Considerations for Machine Learning

When getting started with Machine Learning on Oracle Cloud Infrastructure Data Science service, consider the following:

  • Understand the Data

    Data is the primary and most critical component of any machine learning project. Published datasets have typically been curated and features may even have been extracted for you already, making it a good choice for learning about the service.

    Working with new data requires more work to clean up artifacts, impute missing values, and transform, encode or augment the dataset with additional features.
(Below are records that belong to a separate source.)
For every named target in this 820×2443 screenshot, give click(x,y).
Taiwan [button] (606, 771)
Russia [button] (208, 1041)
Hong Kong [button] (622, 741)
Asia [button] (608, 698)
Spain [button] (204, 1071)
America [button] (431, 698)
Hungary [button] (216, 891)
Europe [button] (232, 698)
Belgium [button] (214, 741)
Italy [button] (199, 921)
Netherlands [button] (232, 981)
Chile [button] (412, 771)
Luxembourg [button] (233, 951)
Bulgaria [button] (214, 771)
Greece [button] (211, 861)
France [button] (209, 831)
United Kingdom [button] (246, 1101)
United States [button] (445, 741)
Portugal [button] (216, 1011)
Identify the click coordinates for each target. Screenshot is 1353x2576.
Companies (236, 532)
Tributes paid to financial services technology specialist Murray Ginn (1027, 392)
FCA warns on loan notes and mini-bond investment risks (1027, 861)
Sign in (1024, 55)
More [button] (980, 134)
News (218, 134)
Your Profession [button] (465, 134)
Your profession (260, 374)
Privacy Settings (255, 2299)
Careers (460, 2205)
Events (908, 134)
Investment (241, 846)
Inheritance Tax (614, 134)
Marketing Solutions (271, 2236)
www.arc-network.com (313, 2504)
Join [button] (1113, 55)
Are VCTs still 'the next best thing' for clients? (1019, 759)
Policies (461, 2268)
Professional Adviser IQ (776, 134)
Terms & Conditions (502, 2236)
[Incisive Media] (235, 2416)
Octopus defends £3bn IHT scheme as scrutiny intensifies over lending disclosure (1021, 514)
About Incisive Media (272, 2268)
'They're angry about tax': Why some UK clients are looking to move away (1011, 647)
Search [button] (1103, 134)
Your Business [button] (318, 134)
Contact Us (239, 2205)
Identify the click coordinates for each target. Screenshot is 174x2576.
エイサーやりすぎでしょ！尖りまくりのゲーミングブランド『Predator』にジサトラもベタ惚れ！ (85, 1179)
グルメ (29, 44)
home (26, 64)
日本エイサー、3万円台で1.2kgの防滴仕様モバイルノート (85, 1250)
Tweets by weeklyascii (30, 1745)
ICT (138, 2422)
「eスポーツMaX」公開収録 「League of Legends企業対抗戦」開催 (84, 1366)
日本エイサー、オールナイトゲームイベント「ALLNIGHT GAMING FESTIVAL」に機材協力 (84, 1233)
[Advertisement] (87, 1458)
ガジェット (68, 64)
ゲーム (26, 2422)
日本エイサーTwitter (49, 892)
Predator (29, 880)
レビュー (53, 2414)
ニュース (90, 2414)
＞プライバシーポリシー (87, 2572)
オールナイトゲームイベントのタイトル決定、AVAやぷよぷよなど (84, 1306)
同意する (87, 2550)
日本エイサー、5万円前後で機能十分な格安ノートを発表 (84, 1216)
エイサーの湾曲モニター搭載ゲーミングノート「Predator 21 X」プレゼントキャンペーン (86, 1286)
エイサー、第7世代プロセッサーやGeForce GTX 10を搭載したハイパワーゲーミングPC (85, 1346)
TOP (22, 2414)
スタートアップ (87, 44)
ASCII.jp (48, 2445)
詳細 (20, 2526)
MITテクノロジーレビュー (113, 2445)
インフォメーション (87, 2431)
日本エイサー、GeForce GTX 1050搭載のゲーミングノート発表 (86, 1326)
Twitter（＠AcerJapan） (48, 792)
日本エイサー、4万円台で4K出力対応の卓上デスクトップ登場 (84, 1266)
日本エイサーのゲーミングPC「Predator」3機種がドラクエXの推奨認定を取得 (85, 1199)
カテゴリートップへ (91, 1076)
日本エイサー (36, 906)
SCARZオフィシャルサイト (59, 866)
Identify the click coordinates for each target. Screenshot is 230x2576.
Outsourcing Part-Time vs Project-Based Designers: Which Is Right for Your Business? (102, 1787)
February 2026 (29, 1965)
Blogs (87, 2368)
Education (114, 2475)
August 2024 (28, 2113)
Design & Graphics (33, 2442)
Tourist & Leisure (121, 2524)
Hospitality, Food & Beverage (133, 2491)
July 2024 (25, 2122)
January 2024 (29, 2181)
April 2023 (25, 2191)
    This part of the data scientist workflow is typically the most time-consuming and can easily account for 80% to 90% of the time spend on a machine learning project.

  • Learn Jupyter Notebook syntax

    Oracle Cloud Infrastructure Data Science service builds on top of the widely adopted Jupyter Notebook framework. It provides a rich visual environment to experiment with data in the python language. Python is one of the most popular languages for Data Science, and Jupyter Notebook augments the language with specific syntax (called magic) that helps cut down on some cumbersome operations while enhancing the visual rendering of the data. Take the time to learn more about the syntax specific to Jupyter Notebook to take advantage of these features.

  • Use Jobs for expensive operations

    While exploration is a very interactive activity that is well suited for the Jupyter Notebook interface, expensive operations like model training and hyper-parameter tuning may take an extended period of time and can be off-loaded to the Jobs feature, which let users run long-running scripts on dedicated machines.